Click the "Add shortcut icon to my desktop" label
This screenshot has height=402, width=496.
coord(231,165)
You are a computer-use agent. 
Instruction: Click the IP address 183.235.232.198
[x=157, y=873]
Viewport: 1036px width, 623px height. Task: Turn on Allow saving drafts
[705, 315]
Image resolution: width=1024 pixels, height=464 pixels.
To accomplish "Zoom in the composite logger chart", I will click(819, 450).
* * *
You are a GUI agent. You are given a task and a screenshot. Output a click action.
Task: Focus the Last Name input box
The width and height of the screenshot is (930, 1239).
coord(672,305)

- [GIVEN REQUEST]
Swap "desktop" for "home screen" in everything from the line containing "shortcut icon to" down to the line containing "will click(819, 450).", and give back only those lines with nothing else changed.

- [RESPONSE BELOW]
Click the "Add shortcut icon to my home screen" label
This screenshot has height=402, width=496.
coord(231,165)
You are a computer-use agent. 
Instruction: Click the IP address 183.235.232.198
[x=157, y=873]
Viewport: 1036px width, 623px height. Task: Turn on Allow saving drafts
[705, 315]
Image resolution: width=1024 pixels, height=464 pixels.
To accomplish "Zoom in the composite logger chart", I will click(819, 450).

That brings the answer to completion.